To identify VNS Therapy stimulation parameters associated with beneficial outcomes in a double-lesion rat model of Parkinson’s disease (PD).

Vagus nerve stimulation (VNS) is thought to affect the brain by modifying brain rhythms through the nucleus of the solitary tract (NTS). The NTS projects to the locus coeruleus (LC), and firing rates of noradrenergic (NE) neurons in the LC are increased relative to the duration of VNS, resulting in increased NE release in target regions, thereby protecting against neurotoxicity/neurodegeneration. Our hypothesis is that high-frequency stimulation parameters, which are more suitable to NTS and LC firing properties, might be ideal for driving strong NE response in the central nervous system (CNS) and could mitigate CNS inflammation and motor symptoms as seen in PD patients. 
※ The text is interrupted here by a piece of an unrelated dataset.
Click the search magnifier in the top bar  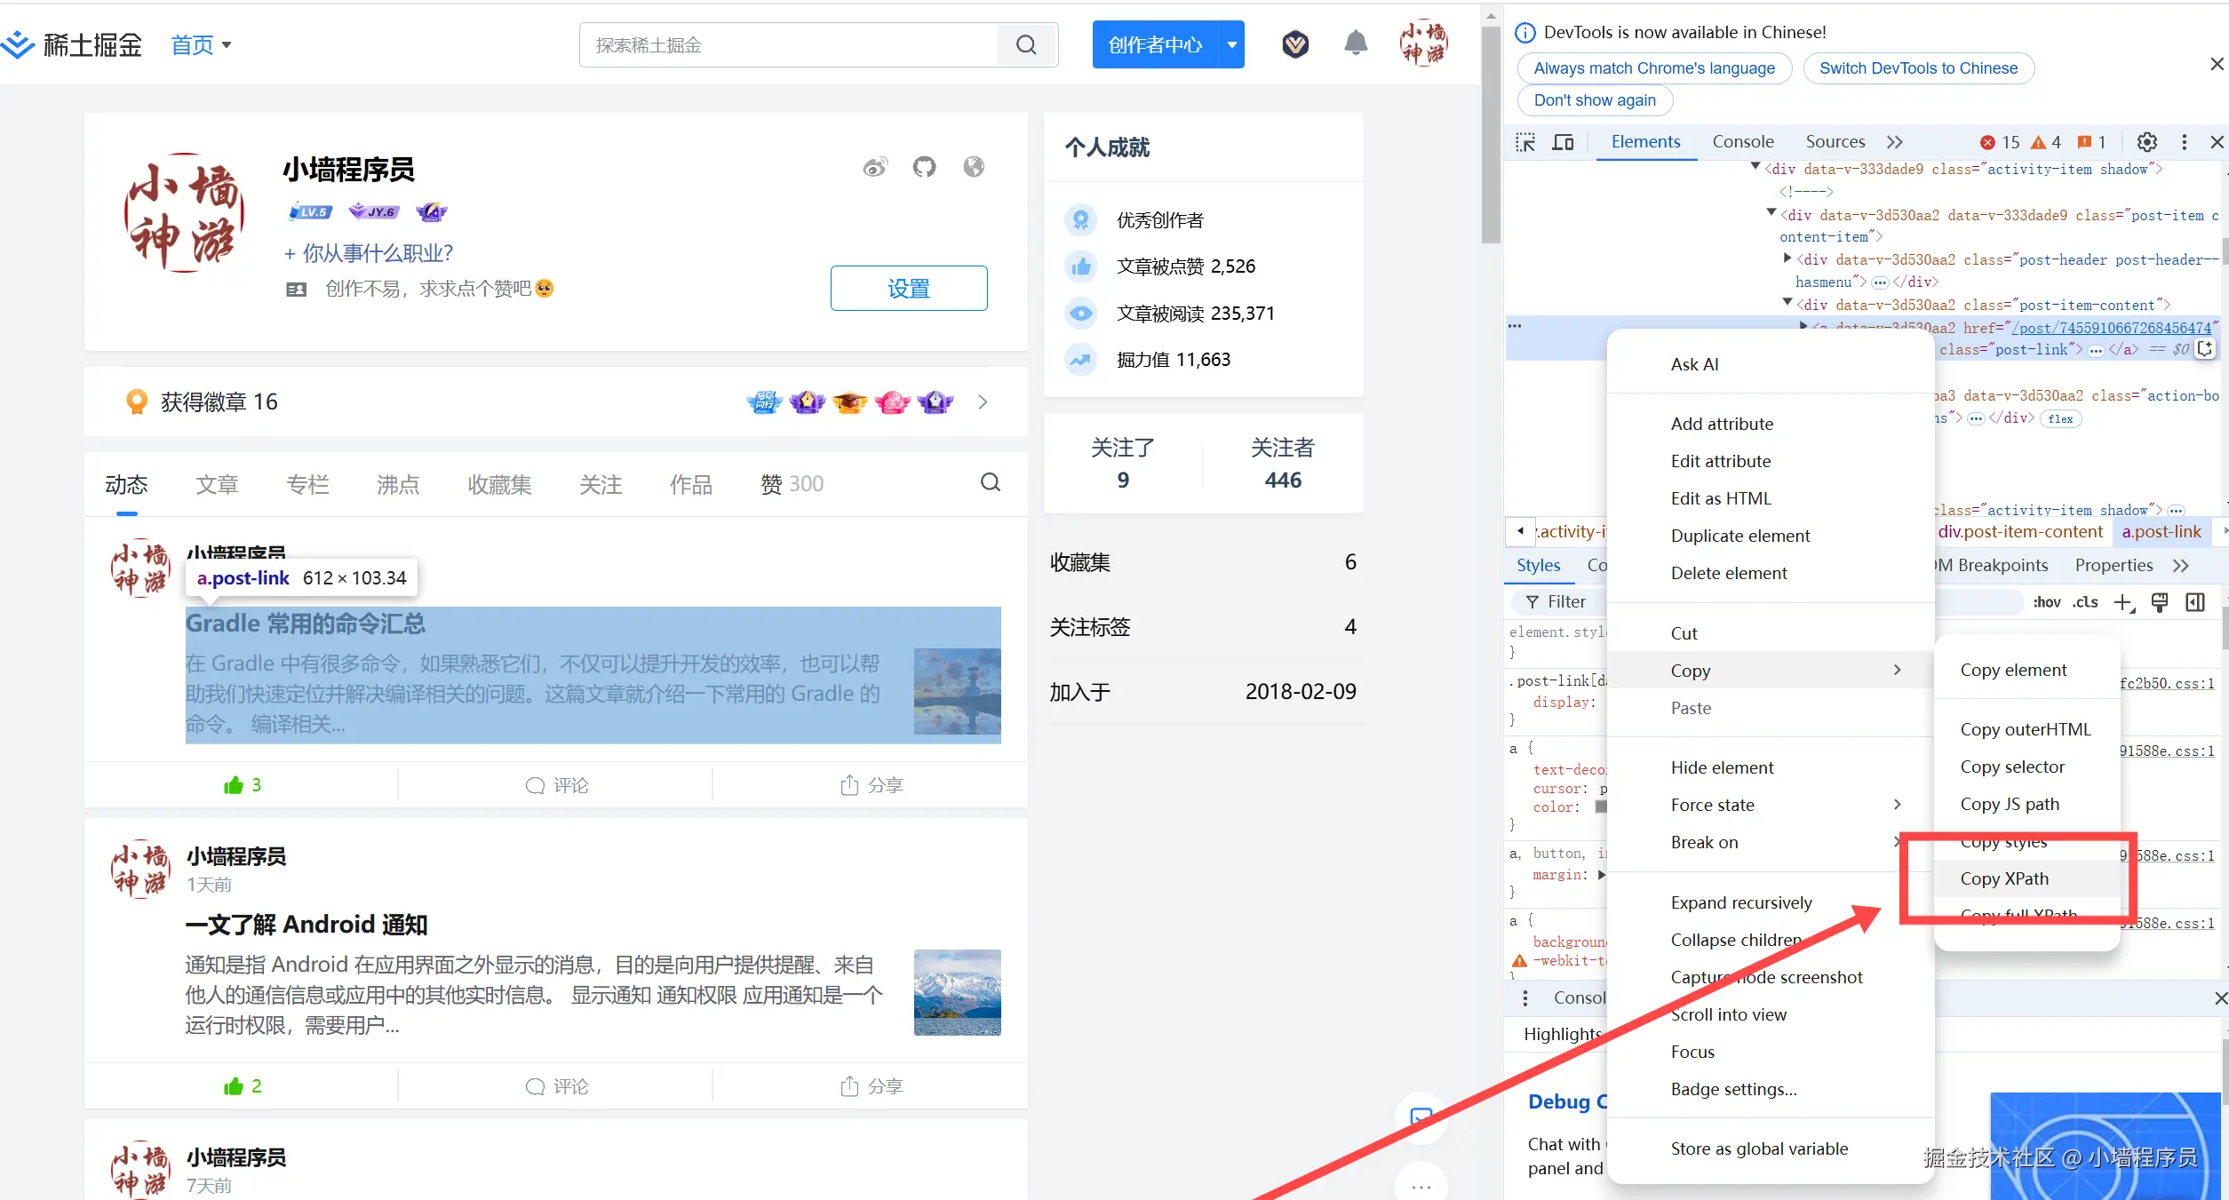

Double-lesioned (6-OHDA + DSP-4) rats were assigned to 6 treatment groups, including VNS with various stimulation settings and traditional pharmacotherapy.  The rats were followed for 10 days with active therapy, during which gross motor assessments, fine motor assessments, and blood sampling for cortisol took place.  After 10 days of therapy, all rats were euthanized and tissue was collected for histological assessment.  Sections of striatum, substantia nigra, and locus coeruleus were assessed for general neuron health and glia activation, and a lysate of prefrontal cortex was assessed for NE concentration.

Higher stimulation frequencies were associated with the largest improvement in gross and fine motor function and neuron health as measured by cell counts in the SN and LC, and reduced intrasomal α-synuclein accumulation in SN.  All VNS Therapy settings were associated with improved neuron health and motor function, but low frequency VNS Therapy (10 Hz) was less associated with improvement in the CNS.

VNS Therapy, especially when delivered at high-frequency, is effective at relieving PD-like symptoms and provides a protective effect against neurodegeneration in the CNS.